3) We live by godly values. These values, as taught in the Bible, promote well-being and respect for others, along with such qualities as honesty and kindness. They contribute to the development of healthy and productive members of society, and they encourage family unity and morality. Convinced that “God is not partial,” we belong to a spiritual brotherhood that is truly international, free of racial and political barriers. Although we are ordinary, we make up a unique people.—Acts 4:13; 10:34, 35. (‘What Sort of People Are Jehovah’s Witnesses?’)
Let us consider some the adjectives used here for the JWs:
Honest – Are JWs always honest people?
The WT teaches a strategy known as ‘Theocratic Warfare’ which teaches the JWs that is okay to lie or withhold the truth from certain people.
“As a soldier of Christ he is in theocratic warfare and he must exercise added caution when dealing with God’s foes. Thus the Scriptures show that for the purpose of protecting the interest of God’s cause, it is proper to hide the truth from God’s enemies.” (The Watchtower, June 1st, 1960 p.352)

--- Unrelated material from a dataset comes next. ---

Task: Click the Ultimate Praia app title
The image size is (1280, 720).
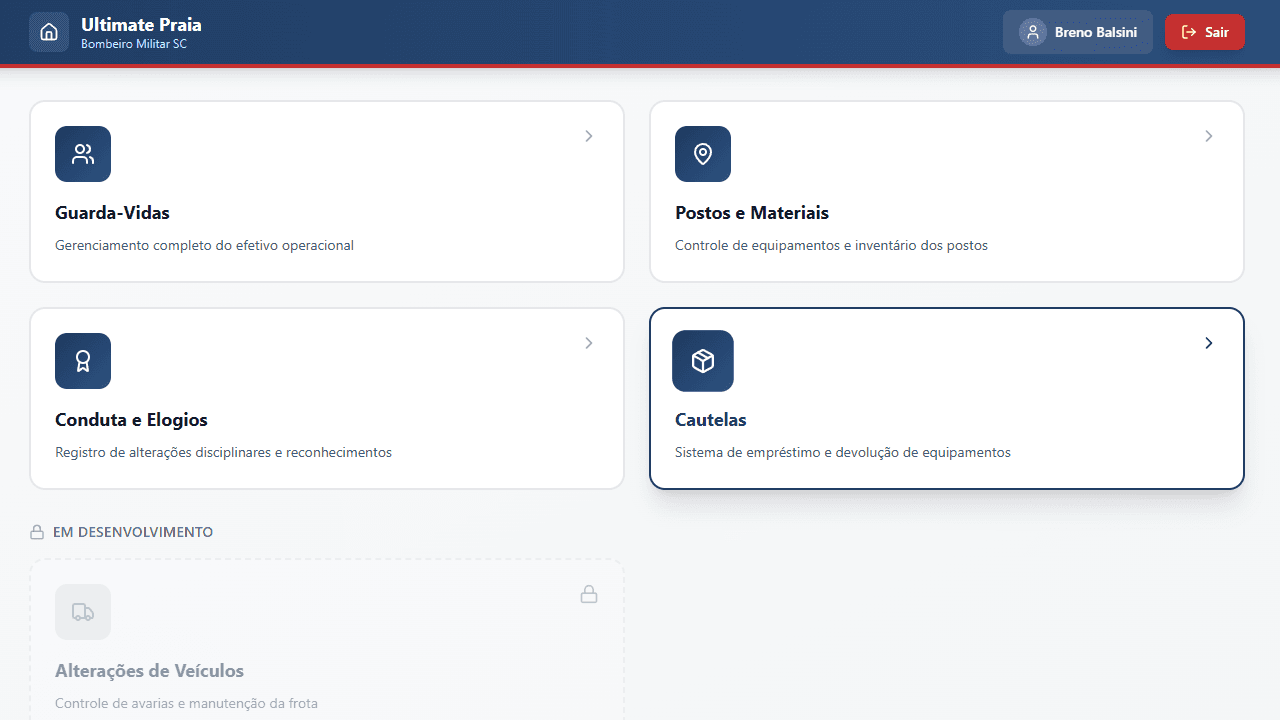Action: coord(141,24)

Kind – Are JWs always kind to people?
Perhaps the cruelest of all WT doctrines is the disfellowshipping (shunning) of former members. This cruel practice results in family break ups, mental breakdown and suicides. How they can say that ‘they encourage family unity…’ is mindboggling. Consider this quote from The Watchtower – July 15th 2011 (p.31,32)
“Suppose, for example, that the only son of an exemplary Christian couple leaves the truth. Preferring “the temporary enjoyment of sin” to a personal relationship with Jehovah and with his godly parents, the young man is disfellowshipped. … the Bible says “to quit mixing in company with anyone called a brother that is a fornicator. … They also realise that the word “anyone” in this verse includes family members not living under their roof. … Our hearts go out to those parents. After all, their son had a choice, and he chose to pursue his unchristian lifestyle rather than to continue to enjoy close association with his parents and other fellow believers. The parents, on the other hand, had no say in the matter. … But what will those dear parents do? Will they obey Jehovah’s clear direction? Or will they rationalize that they can have regular association with the disfellowshipped son and call it, “necessary family business”? In making their decision, they must not fail to consider how Jehovah feels about what they are doing. … Today, Jehovah does not immediately execute those who violate his laws. He lovingly gives them an opportunity to repent from their unrighteous works. How would Jehovah feel, though, if the parents of an unrepentant wrongdoer kept putting Him to the test by having unnecessary association with their disfellowshipped son or daughter?”
Kind? Loving? Clearly not!
They say that ‘God is not partial’, but The Watchtower clearly is. Any who question the Watchtower’s teaching, any who do not do what The Watchtower says, any who have an ‘independent’ spirit, will soon find out ‘What sort of people Jehovah’s Witnesses are’
‘What sort of people are Jehovah’s Witnesses? Jehovah’s Witnesses are not ordinary people who study the Bible and live by godly values as this booklet would have you believe. Instead they are Watchtower slaves who need to be set free in the name of Jesus.